◆ WHAT IS REQUIRED:
Where a line of the data holds the word "link", copy that line.

◆ RECORDS FOR PROCESSING:

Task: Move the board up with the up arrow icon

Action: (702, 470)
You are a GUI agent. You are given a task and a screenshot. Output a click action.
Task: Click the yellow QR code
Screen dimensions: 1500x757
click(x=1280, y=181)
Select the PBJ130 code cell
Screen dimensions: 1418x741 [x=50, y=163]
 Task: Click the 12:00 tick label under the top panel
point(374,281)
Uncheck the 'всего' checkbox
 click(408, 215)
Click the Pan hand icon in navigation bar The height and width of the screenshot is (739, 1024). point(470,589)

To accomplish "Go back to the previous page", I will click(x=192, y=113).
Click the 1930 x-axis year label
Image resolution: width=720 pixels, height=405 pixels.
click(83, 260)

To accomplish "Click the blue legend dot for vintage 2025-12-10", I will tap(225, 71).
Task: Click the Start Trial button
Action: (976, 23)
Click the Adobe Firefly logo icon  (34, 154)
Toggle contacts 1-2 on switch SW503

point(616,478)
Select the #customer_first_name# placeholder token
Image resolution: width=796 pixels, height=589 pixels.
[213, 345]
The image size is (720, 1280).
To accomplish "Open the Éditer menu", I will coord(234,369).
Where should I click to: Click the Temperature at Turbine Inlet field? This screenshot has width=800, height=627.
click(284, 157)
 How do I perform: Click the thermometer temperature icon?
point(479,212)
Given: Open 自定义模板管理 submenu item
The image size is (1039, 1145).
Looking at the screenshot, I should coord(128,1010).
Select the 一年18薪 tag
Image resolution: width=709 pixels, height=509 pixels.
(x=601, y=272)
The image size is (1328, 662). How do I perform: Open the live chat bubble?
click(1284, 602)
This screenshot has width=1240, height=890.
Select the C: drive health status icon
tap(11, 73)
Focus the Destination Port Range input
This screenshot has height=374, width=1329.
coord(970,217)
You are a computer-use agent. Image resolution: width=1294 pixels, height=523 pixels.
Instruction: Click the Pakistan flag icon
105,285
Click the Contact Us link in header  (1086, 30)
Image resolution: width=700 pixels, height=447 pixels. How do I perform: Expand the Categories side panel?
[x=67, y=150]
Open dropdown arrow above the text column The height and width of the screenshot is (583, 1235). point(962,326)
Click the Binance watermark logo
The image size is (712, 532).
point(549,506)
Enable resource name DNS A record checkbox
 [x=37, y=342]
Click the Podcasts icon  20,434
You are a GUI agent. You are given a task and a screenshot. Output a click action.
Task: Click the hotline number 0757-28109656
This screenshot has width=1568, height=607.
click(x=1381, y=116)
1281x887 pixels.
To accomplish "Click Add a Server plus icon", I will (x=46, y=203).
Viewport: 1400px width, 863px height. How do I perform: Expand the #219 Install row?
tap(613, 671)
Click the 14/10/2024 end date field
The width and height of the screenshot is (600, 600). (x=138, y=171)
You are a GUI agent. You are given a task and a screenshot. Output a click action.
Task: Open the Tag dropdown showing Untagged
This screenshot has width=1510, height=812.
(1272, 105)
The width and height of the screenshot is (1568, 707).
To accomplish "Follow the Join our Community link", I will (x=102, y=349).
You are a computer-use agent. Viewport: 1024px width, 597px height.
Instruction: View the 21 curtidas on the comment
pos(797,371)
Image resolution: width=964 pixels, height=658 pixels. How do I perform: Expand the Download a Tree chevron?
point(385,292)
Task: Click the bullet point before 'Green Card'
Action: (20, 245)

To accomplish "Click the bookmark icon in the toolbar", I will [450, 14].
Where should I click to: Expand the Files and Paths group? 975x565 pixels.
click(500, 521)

◆ WRITTEN RESPONSE:
Click the Contact Us link in header  (1086, 30)
To accomplish "Follow the Join our Community link", I will (x=102, y=349).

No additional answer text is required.